Your assignment: Go through the listing below and retype exactly the lines starting at the one with "You are a computer-use agent. 576x1568" and ending at the one with "You are a GUI", skipping pictures.

Source information:
Start of Block
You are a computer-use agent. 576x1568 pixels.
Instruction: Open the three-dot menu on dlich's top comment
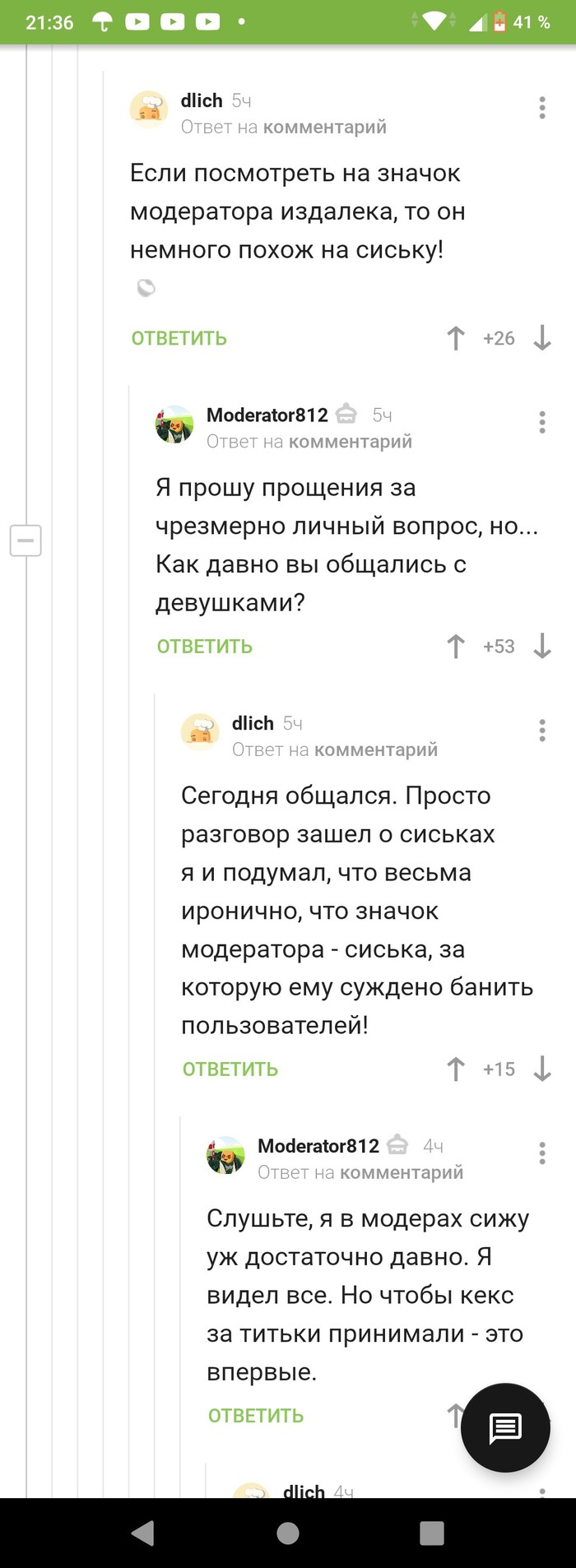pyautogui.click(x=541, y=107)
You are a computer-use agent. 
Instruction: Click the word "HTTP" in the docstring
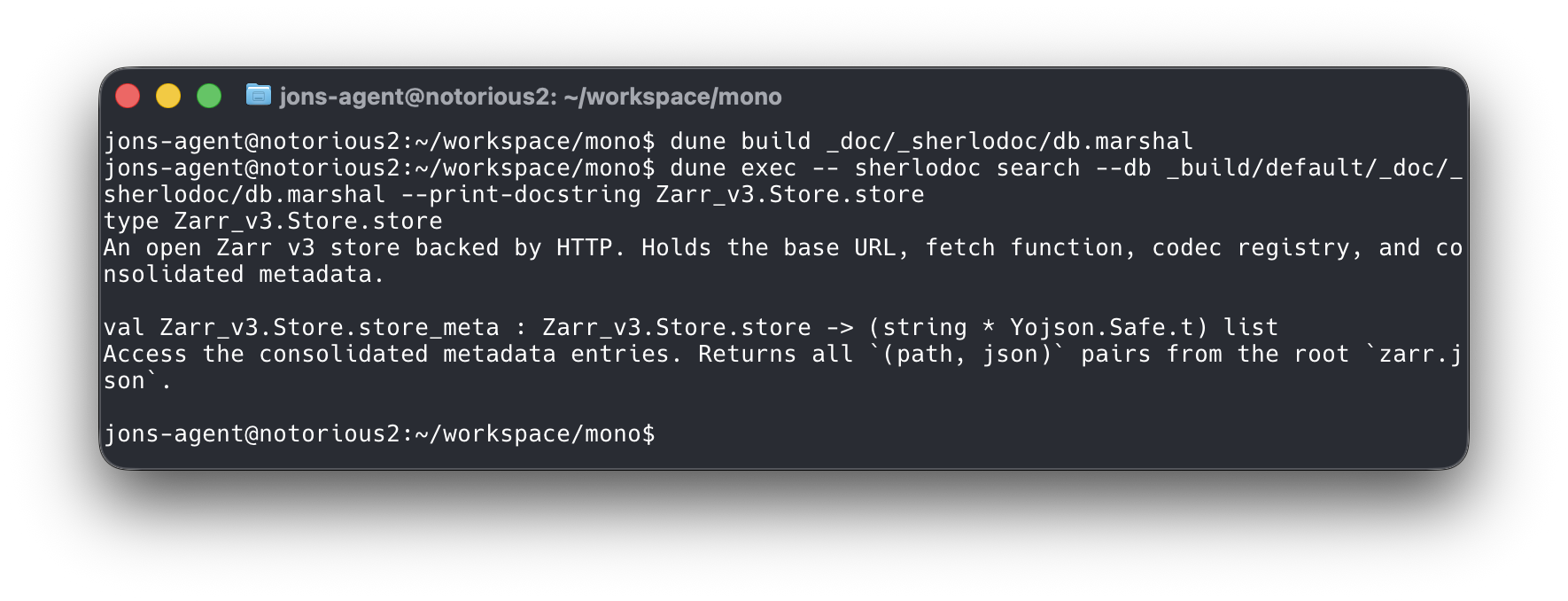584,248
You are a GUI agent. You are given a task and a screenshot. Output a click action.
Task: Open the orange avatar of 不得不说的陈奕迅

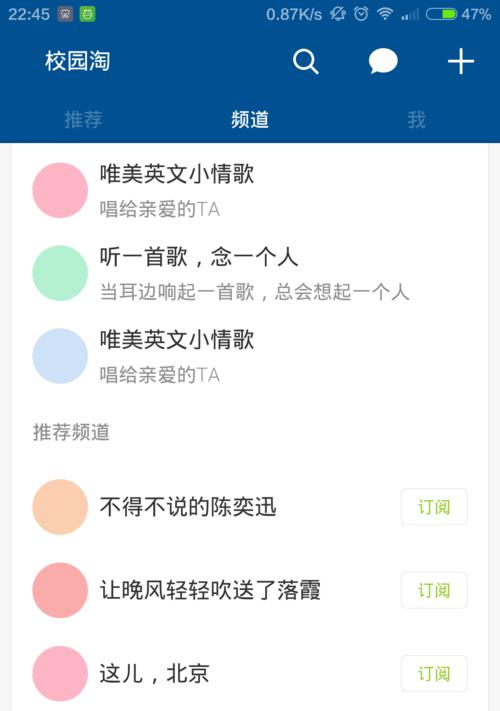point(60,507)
End of Block
Start of Block
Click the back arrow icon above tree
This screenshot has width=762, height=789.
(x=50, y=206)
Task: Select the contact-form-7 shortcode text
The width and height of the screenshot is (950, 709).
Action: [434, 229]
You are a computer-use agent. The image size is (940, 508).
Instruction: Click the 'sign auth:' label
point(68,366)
End of Block
Start of Block
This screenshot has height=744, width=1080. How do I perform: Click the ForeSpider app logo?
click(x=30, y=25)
End of Block
Answer area:
You are a computer-use agent. 576x1568 pixels.
Instruction: Open the three-dot menu on dlich's top comment
pyautogui.click(x=541, y=107)
You are a computer-use agent. 
Instruction: Click the word "HTTP" in the docstring
584,248
You are a GUI agent. You are given a task and a screenshot. Output a click action.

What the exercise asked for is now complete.